## Lista de tarefas:
- 1) Indique todos os músicos mencionados pelo nome no texto sobre Archie Shepp.
- 2) Resuma o texto sobre Archie Shepp em duas frases.

## Excerto da fonte:
História contada
Entre o “soundcheck”e o concerto na edição de 2015 do Guimarães Jazz, Archie Shepp concedeu uma entrevista em exclusivo para a jazz.pt. Não sendo um músico dado a estas “jornalidades”, honrou-nos a possibilidade de falar com um dos maiores nomes da história do jazz. A sua música está profundamente impregnada pela sua visão da sociedade. Neste sentido, é uma música ideológica, com uma singularidade que provém das ideias que defende e que tenta passar através dos sons.
Nasceu em 1937, “cut his teeths” no quarteto de Cecil Taylor em 1960 e como líder em 1962, com Bill Dixon. A partir de 1964 iniciou uma série de 17 gravações excepcionais para a Impulse! e integrou a criação da Composers Guild de Carla Bley e Michael Mantler. Nos anos 1970 e 80 teve um período igualmente prolífico em termos de gravações, desta feita para a dinamarquesa SteepleChase.
Para ler esta entrevista recomendam-se discos. Sendo muito complicado fazer escolhas valorativas no caso de Archie Shepp, pois este aborda e mistura vários estilos, é aconselhável uma selecção profundamente guiada pelo gosto. São imprescindíveis em qualquer casa e por ordem de importância: “Trouble in Mind” (1980), “Mama Rose” (1985), “The Long March” (1979), “Live in San Francisco” (1966) e “Mama to Tight” (1966).

Itens guardados
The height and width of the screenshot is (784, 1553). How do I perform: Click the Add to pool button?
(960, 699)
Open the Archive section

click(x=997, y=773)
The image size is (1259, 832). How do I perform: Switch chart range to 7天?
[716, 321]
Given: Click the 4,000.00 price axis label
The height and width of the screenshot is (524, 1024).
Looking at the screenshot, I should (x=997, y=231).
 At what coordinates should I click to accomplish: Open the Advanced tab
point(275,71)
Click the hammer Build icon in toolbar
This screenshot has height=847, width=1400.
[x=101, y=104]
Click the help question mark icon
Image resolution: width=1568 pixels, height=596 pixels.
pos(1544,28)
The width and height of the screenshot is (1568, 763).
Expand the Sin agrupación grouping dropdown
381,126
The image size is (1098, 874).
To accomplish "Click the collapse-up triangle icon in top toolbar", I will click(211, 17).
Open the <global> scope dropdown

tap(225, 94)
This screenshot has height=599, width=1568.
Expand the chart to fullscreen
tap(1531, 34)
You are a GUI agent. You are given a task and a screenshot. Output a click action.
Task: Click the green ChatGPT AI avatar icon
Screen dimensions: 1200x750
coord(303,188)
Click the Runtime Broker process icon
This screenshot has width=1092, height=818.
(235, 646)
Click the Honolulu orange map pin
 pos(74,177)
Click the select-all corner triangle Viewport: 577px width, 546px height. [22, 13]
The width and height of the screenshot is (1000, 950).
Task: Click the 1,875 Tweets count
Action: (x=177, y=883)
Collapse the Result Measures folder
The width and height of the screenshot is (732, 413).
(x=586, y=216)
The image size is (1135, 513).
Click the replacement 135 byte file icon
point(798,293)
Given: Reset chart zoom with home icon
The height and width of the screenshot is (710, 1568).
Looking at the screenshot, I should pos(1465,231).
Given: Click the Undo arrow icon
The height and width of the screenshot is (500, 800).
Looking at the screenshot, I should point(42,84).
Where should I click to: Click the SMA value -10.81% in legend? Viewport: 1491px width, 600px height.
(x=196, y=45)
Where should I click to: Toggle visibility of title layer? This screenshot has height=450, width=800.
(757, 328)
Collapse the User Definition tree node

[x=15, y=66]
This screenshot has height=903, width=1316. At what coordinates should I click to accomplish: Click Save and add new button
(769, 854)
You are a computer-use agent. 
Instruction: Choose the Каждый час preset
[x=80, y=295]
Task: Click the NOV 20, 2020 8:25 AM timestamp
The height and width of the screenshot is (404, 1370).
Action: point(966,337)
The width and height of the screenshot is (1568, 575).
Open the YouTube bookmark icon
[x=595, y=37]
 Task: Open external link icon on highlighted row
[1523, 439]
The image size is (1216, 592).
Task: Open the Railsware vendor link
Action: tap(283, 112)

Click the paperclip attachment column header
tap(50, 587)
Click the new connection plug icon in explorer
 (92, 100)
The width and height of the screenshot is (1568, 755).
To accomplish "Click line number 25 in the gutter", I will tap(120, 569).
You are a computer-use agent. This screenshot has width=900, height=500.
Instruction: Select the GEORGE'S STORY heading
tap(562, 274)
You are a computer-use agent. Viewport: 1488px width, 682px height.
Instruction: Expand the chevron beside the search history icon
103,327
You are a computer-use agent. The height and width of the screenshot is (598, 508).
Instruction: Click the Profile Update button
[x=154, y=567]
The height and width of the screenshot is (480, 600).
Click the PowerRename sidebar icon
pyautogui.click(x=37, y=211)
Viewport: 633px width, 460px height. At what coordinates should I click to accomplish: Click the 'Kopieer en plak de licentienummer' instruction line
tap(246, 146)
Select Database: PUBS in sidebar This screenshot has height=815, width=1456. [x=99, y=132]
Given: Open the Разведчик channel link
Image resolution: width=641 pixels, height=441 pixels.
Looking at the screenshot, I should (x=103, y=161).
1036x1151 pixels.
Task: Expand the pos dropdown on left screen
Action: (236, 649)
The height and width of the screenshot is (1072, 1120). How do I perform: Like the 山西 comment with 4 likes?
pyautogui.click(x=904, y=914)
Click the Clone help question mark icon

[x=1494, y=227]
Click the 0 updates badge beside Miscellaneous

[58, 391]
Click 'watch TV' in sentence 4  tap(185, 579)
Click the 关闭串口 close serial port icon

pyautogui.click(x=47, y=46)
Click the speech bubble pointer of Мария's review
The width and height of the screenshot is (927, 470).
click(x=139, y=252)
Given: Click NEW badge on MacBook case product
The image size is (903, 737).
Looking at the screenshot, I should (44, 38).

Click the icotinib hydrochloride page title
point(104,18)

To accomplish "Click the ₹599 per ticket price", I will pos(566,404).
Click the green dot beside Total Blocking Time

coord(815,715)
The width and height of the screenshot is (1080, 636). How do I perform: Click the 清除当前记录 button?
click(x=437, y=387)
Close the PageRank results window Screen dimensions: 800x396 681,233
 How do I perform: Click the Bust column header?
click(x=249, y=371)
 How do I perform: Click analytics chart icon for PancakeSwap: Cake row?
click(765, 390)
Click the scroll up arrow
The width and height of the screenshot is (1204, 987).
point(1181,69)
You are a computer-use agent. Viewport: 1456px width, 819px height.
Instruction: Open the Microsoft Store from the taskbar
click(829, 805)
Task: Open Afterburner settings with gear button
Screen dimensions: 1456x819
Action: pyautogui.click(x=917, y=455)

## Resultados por tarefa:
- 1) Archie Shepp, Cecil Taylor, Bill Dixon, Carla Bley, Michael Mantler

- 2) Archie Shepp, nascido em 1937 e autor de uma música impregnada pela sua visão da sociedade, deu uma entrevista exclusiva à jazz.pt na edição de 2015 do Guimarães Jazz. O seu percurso inclui o quarteto de Cecil Taylor, 17 gravações para a Impulse! e um período prolífico na SteepleChase, e são recomendados cinco discos para acompanhar a leitura da entrevista.